En 1955, il s'installe plus haut dans la vallée, rue du Correc d'En Baus, et achète un terrain pour y construire une modeste maison. Sur le terrain, il y avait un abri pour les viticulteurs, qu'il a aménagé pour créer son espace d'écriture, qu'il a appelé son Casot, un mot catalan où il a écrit tous ses célèbres romans.
L'écrivain est devenu une figure importante de la communauté et a traduit en anglais les œuvres de Simone de Beauvoir et d'Henri Charrière, entre autres. En outre, O'Brian est célèbre pour sa biographie de Picasso, rédigée avec précision et détail, qui illustre sa capacité à comprendre et à articuler les nuances d'un autre génie créatif.
L'affection d'O'Brian pour Collioure est également palpable à travers ses contributions au patrimoine local.

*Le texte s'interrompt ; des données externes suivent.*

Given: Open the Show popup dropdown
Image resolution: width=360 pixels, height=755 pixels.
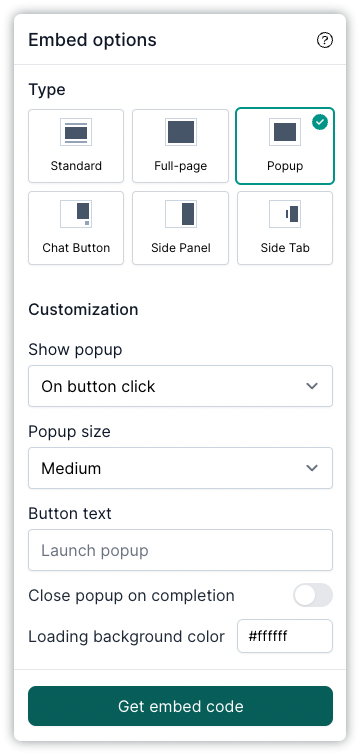Looking at the screenshot, I should (180, 386).

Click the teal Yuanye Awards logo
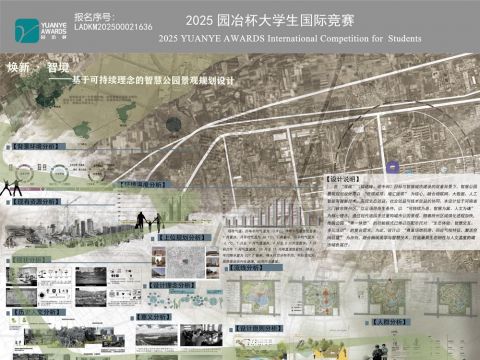click(x=27, y=30)
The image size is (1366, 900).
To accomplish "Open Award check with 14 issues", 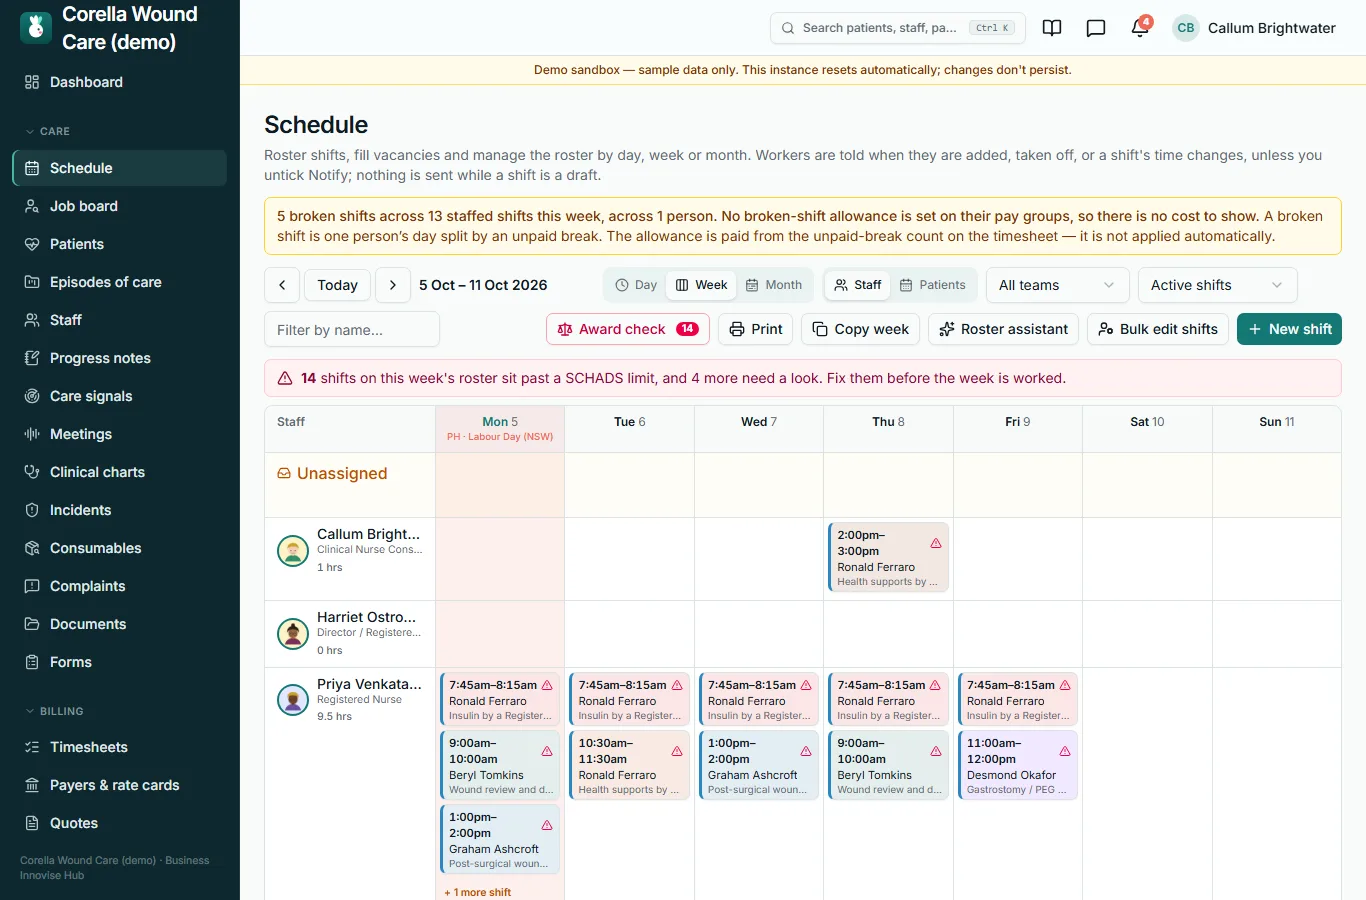I will 627,329.
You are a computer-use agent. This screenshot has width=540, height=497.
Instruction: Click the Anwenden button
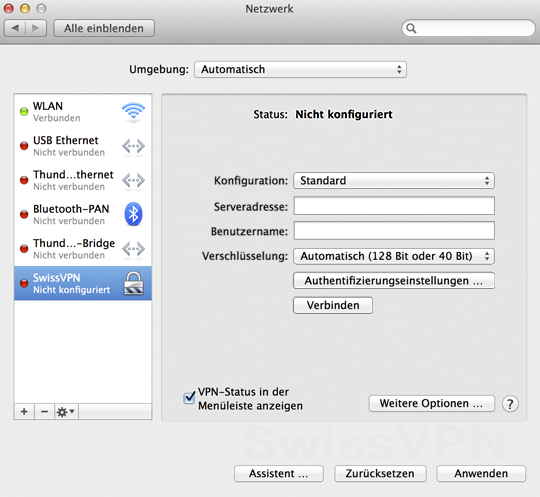[x=481, y=474]
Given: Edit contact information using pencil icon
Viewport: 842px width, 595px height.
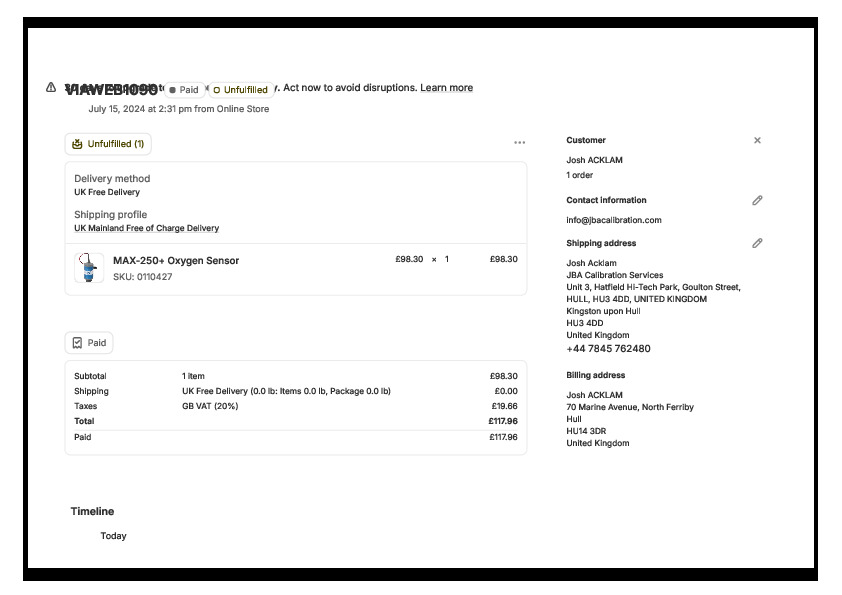Looking at the screenshot, I should click(x=757, y=200).
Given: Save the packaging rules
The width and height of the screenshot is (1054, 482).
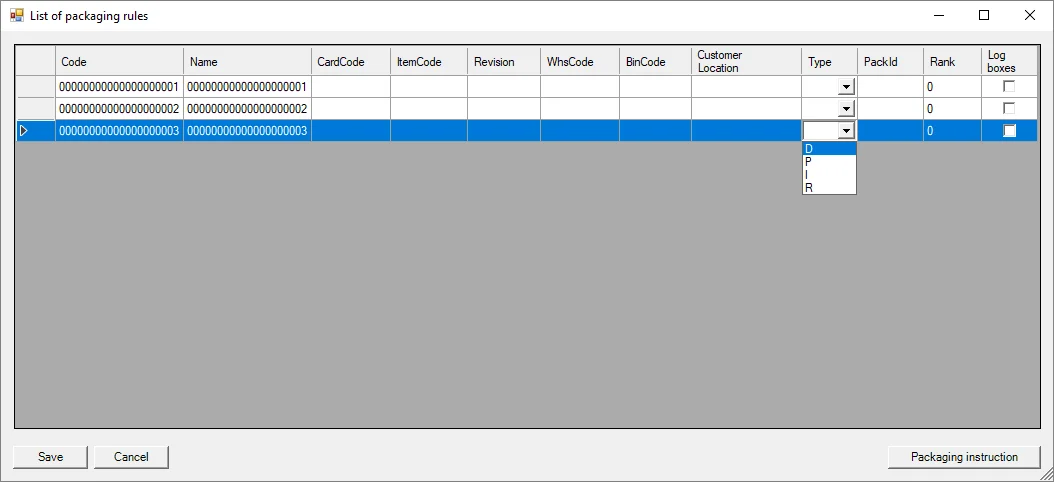Looking at the screenshot, I should [x=50, y=457].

À l'hôtel des Templiers, il a inauguré le Livre d'Or avec une inscription célébrant le village comme un bastion d'esprits libres et de peintres colorés, et il a écrit un livre sur les Catalans, qui a été publié à titre posthume en 2016.
Après sa mort en 2000, le propriétaire de la maison a donné une grande partie de ses effets personnels à la ville de Collioure qui a créé une sorte d'archive O'Brian unique à la Médiathèque de Collioure où vous pouvez voir une sélection de ses objets et romans, y compris des manuscrits écrits à la main et son bureau d'origine.

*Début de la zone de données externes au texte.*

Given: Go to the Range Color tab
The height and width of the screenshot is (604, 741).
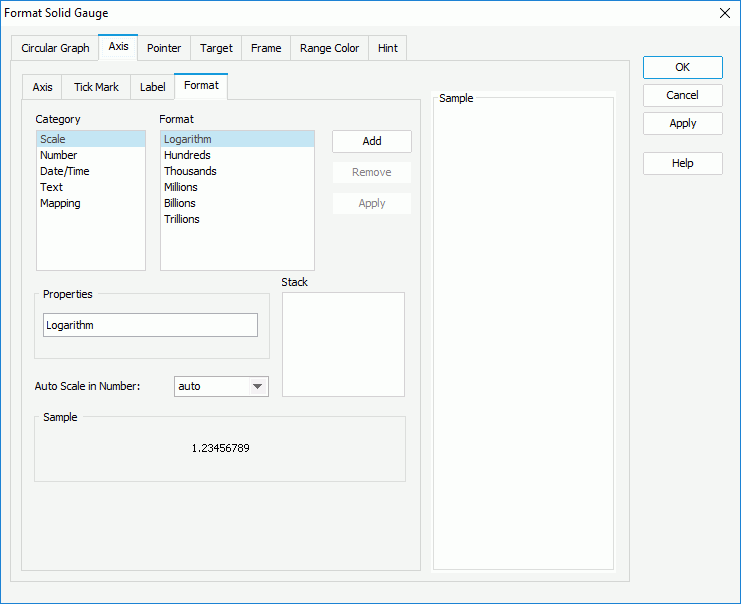Looking at the screenshot, I should pyautogui.click(x=329, y=48).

Picasso à Collioure, 1910-1912 et 1950
Après l'invasion de Collioure par les fauvistes et les impressionnistes au début du XXe siècle, une nouvelle vague d'artistes modernes s'est inspirée du terrain et de l'architecture de Collioure, notamment Pablo Picasso, James Dickson Innes, John Fothergill et Derwent Lees.

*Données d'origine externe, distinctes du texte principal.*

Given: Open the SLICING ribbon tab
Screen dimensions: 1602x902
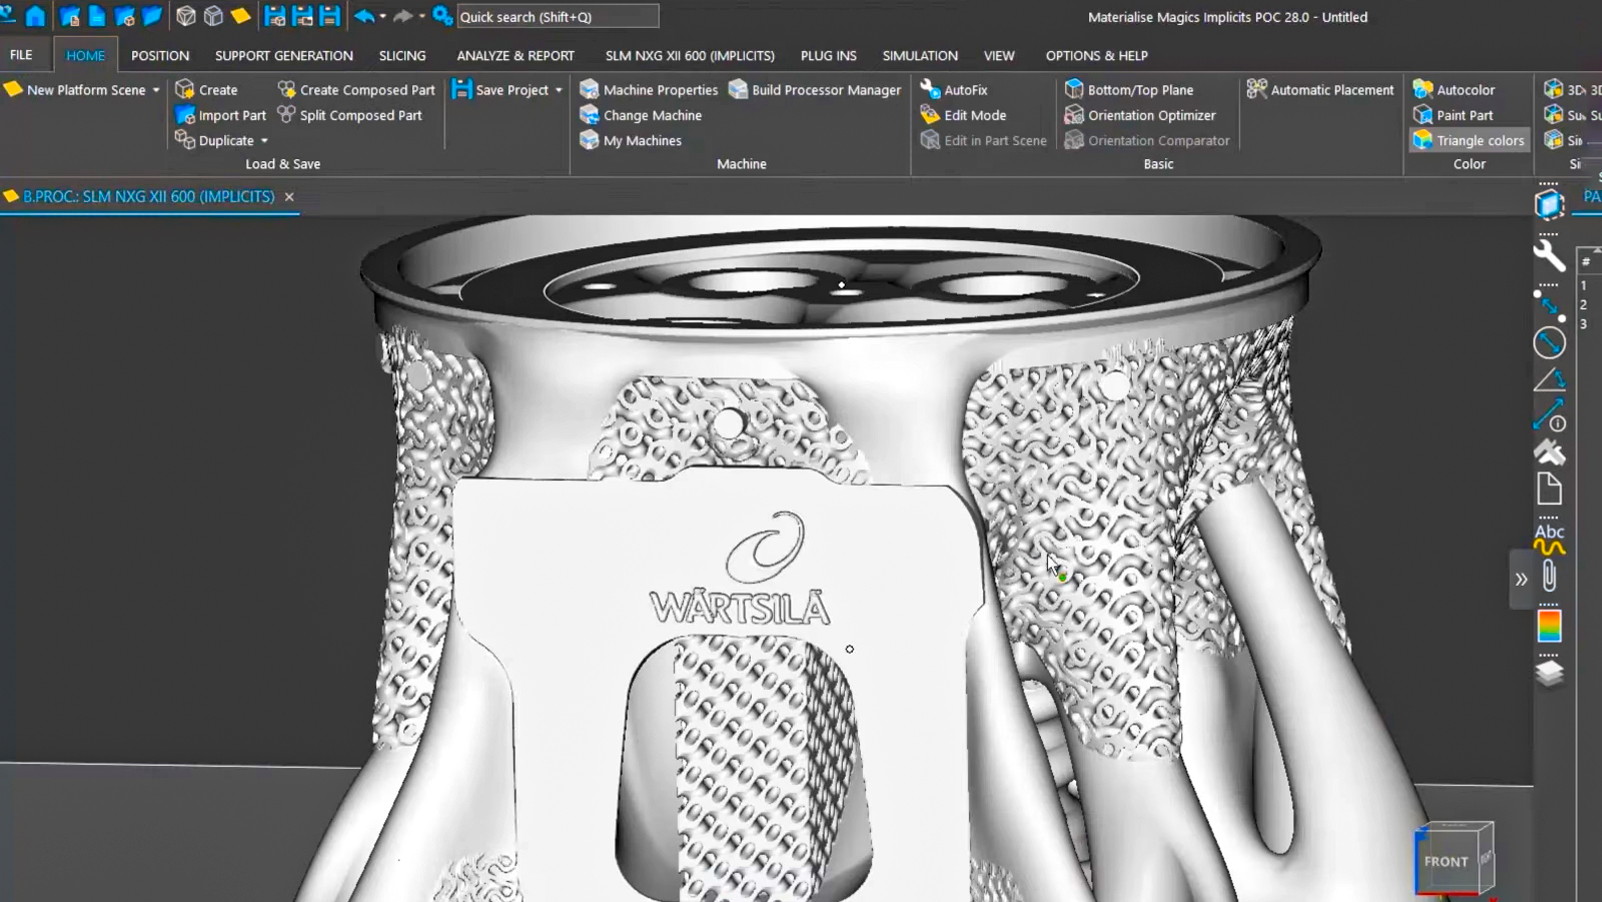Looking at the screenshot, I should tap(402, 56).
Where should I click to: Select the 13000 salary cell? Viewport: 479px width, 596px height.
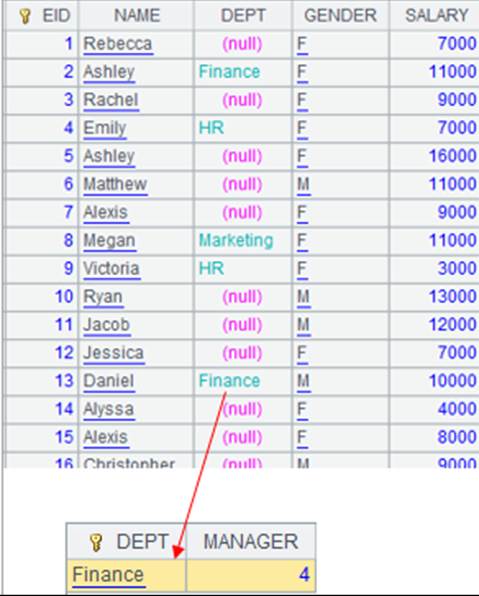[x=452, y=297]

Pablo Picasso a visité Collioure pour la première fois vers 1910, en passant par Cadaques avec sa muse de l'époque, Fernande Olivier.
Picasso a ensuite passé des étés à Ceret en 1911 et 1912, rejoint plus tard par Braque, mais est souvent venu à Collioure, bien qu'il n'ait pratiquement pas parlé à Matisse et qu'il soit peu probable qu'ils se soient fréquentés.
Plus tard, dans les années 1950, Picasso revint à Ceret, après quarante ans d'absence, et revint à plusieurs reprises pour peindre des scènes de tauromachie et de danse sardane, que l'on peut voir aujourd'hui au musée d'art moderne de Ceret.
Collioure devient le centre national d'entraînement militaire, 1946
Le Fort Miradou a été créé en 1946 en tant que centre d'entraînement commando de la marine pour le 11e bataillon de parachutistes de choc. Ce centre a été élargi pour devenir le centre national d'entraînement commando en 1964, la base principale étant située à Mont-Louis. Le CNEC maintient les traditions d'élite des unités commando de la Seconde Guerre mondiale, honorant en particulier le bataillon du 22 mars 1943 de Staouéli, avec la devise : « Toujours au point ».
Le Centre Commando forme les unités des forces terrestres de l'armée française et développe des officiers ayant une expertise dans les tactiques et les techniques commando, et fournit une formation spécialisée aux unités pour l'engagement et les opérations dans la profondeur. Connue pour ses entraînements sur des terrains variés, du littoral à la montagne, la région de Collioure est une base idéale pour apprendre le rappel, le combat au corps à corps, la survie et le sabotage.
Musée d'art moderne de Collioure, 1980
Au début des années 1980, le musée d'art moderne de Collioure a été fondé dans la villa de l'ancien sénateur Gaston Pams, à partir de la collection d'art de Jean Peské. Il abrite des œuvres historiques de personnalités telles que Louis Valtat, Georges d'Espagnat, Yves Brayer, Henri Martin, Léopold Survage, Jean Cocteau, Mario Praxinos, Camille Descossy, Balbino Giner et René Perrot.
La riche histoire artistique de Collioure lui permet donc de se proclamer « Ville d'artistes ». L'héritage de maîtres tels que Matisse, Picasso et bien d'autres a fait de la ville un lieu de pèlerinage pour les amateurs d'art qui résonne encore aujourd'hui. Aujourd'hui, Collioure compte plus de trente galeries d'art et un certain nombre d'artistes de renom y vivent et perpétuent son héritage artistique.